— Short exercise —
Answer these from the VSA setup text below:
1. What value is the VMFS heap size parameter changed to?
2. Which tab opens the VSA installer wizard?
3. Where do you check if that tab is missing?

After changing the dev.properties file, I had to restart the VirtualCenter Management Webservices and VirtualCenter Server. Then I added my 3 hosts to vCenter in a new Datacenter object. I did not create a cluster yet, just left the hosts as standalone. There was one more setting that I needed to change before I could run the VSA wizard. I had to change the VMFS heap size on the host that was running my vCenter 5.1 VM. This must be done for any host that you are adding to the VSA cluster, that is already running VMs. If the host does not have any running VMs, you can let the wizard change it automatically for you and it will reboot the host. To change the heap size, go to the Advanced System Settings for the host and filter for VMFS. Change the parameter to 256.
Now I was ready to create the VSA cluster. To get to the VSA installer wizard, open the regular vSphere Client and connect to vCenter. Select the datacenter that contains the 3 hosts (or 2 hosts if you are making a 2-node cluster) for VSA, then click on the VSA Manager tab at the far right. If you don’t see the tab, the plugin may not be enabled yet. Check in the Manage Plugins window to see if it is disabled. The installer will ask you to select your hosts, and will let you know if there is a configuration problem. For brownfield deployments where you have existing VM networks, vMotion, fault tolerance etc enabled you will have to make sure the network configuration is prepared ahead of time. In my case, I had not changed the default ESXi network configuration (Management Network and VM Network only) on vmnic0, so I let the wizard do the work for me.

— Material —

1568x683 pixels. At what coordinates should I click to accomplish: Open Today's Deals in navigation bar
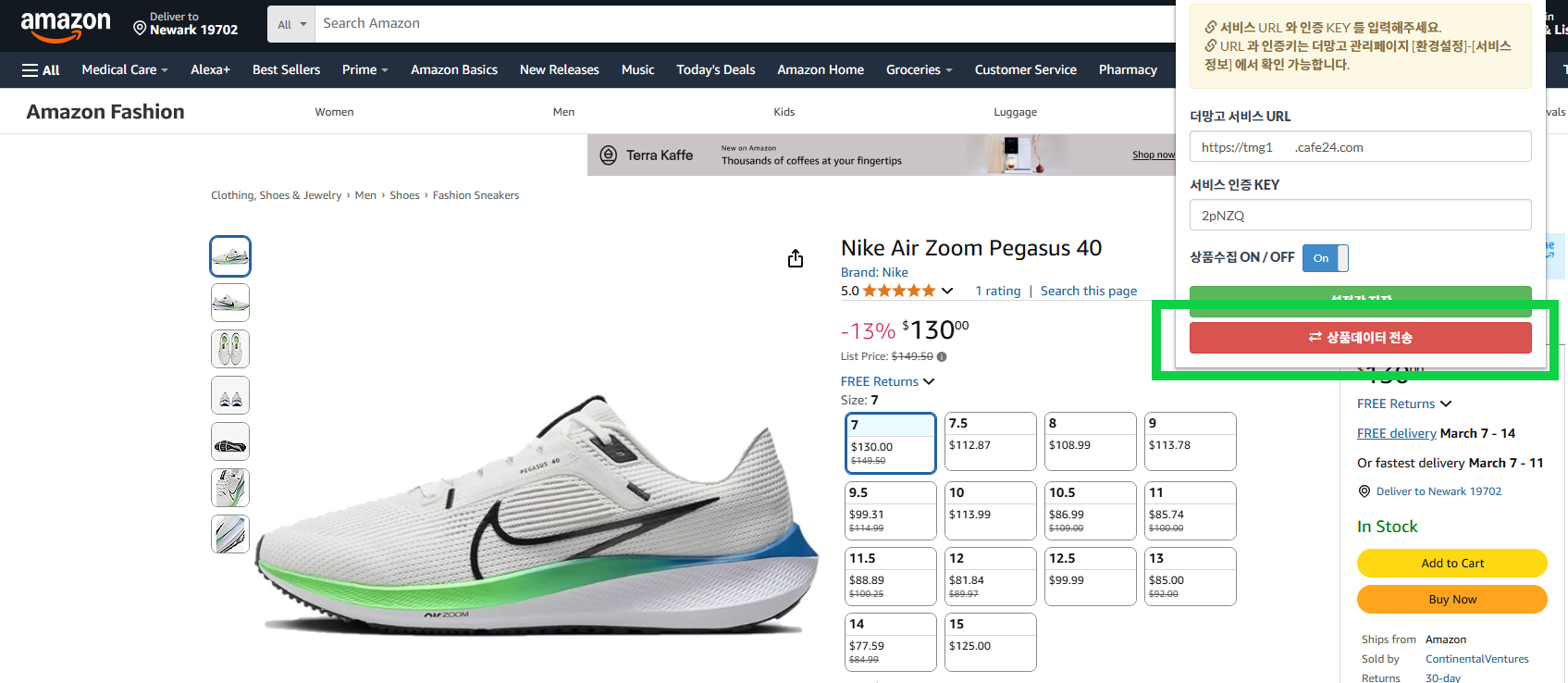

— Task solution —
1. 256
2. The VSA Manager tab
3. The Manage Plugins window